Items from a data source
+===+

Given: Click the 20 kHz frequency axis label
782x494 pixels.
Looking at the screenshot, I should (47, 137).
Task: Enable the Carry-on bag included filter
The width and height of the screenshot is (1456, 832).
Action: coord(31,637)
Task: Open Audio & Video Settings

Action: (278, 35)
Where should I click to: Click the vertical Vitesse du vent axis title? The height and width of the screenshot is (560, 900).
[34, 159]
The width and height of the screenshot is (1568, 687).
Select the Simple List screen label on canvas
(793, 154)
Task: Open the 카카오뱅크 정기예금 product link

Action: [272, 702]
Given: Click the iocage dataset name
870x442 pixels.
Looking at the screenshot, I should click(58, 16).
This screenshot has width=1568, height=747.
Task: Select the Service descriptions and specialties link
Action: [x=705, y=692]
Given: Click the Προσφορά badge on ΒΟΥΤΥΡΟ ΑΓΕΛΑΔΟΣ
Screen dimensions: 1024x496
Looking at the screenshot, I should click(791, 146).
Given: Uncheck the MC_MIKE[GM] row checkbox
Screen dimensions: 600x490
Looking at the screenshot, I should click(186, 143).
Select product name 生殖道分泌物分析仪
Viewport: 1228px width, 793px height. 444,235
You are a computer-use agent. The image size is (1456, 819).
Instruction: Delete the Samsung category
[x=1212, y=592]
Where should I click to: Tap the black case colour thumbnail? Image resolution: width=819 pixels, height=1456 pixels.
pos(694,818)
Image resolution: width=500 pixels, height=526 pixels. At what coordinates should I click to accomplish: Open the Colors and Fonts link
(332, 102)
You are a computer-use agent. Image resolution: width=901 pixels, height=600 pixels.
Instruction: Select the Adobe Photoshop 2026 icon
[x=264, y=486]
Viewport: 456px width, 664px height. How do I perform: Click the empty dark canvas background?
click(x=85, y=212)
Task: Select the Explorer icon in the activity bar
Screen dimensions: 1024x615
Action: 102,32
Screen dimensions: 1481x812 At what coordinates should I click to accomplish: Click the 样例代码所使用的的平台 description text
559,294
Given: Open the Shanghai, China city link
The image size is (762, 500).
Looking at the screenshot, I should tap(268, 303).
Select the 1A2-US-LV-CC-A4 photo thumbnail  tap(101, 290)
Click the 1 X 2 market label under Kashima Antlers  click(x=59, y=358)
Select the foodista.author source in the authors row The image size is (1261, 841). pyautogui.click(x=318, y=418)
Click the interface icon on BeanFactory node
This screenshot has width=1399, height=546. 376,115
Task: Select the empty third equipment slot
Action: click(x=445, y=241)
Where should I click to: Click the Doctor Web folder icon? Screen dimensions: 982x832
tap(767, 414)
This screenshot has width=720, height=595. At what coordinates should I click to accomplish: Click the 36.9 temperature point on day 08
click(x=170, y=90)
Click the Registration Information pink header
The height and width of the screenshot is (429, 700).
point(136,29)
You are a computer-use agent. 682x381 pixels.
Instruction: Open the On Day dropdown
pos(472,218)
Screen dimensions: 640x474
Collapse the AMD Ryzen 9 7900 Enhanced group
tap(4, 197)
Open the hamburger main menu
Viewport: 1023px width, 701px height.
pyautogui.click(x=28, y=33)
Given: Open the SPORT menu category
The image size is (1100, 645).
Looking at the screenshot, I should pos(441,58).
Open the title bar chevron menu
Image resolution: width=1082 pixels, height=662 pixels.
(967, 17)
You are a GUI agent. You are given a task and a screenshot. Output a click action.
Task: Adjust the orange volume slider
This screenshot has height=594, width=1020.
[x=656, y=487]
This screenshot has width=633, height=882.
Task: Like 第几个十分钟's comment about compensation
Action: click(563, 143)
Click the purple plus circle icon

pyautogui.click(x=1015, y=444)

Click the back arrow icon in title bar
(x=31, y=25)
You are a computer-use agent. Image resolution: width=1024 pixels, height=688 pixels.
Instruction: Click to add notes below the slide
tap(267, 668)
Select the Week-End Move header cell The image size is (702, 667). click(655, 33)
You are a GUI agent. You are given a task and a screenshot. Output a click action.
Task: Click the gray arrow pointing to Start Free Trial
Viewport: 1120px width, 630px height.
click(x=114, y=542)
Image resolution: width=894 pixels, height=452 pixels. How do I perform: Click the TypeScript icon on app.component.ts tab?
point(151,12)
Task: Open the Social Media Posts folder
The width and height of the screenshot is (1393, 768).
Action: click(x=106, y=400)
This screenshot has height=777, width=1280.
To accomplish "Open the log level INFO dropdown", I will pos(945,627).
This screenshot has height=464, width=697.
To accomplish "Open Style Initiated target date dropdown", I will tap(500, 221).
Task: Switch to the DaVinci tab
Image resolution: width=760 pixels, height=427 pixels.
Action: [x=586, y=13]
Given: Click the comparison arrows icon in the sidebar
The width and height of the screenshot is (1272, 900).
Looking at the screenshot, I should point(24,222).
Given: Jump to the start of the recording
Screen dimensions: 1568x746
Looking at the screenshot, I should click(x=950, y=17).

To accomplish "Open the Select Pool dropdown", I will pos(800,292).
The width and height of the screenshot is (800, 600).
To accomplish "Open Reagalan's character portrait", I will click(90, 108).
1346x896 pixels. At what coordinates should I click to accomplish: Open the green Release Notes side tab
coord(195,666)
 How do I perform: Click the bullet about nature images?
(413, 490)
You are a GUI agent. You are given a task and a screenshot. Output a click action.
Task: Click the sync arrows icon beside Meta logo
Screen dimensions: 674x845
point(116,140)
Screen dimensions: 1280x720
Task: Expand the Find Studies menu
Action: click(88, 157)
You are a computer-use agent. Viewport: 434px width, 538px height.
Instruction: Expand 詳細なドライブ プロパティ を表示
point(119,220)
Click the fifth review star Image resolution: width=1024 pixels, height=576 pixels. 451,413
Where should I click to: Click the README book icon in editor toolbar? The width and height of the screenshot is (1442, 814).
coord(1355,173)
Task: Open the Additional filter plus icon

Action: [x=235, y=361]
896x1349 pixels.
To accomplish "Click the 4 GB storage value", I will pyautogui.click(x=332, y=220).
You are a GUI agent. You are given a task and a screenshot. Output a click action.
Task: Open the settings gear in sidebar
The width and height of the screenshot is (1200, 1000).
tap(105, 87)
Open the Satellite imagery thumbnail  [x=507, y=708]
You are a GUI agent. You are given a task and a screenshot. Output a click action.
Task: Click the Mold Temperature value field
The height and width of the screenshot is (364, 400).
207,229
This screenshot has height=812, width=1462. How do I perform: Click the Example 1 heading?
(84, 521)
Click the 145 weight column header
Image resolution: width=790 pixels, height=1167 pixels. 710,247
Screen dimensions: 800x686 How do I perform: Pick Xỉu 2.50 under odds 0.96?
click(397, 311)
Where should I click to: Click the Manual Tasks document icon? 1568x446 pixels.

+===+

__Your instructions__
For each line in the data above that contains the string "computer", extract the line.

__Worked solution__
You are a computer-use agent. The image size is (1456, 819).
You are a computer-use agent. Image resolution: width=901 pixels, height=600 pixels.
You are a computer-use agent. 682x381 pixels.
You are a computer-use agent. Image resolution: width=1024 pixels, height=688 pixels.
You are a computer-use agent. Viewport: 434px width, 538px height.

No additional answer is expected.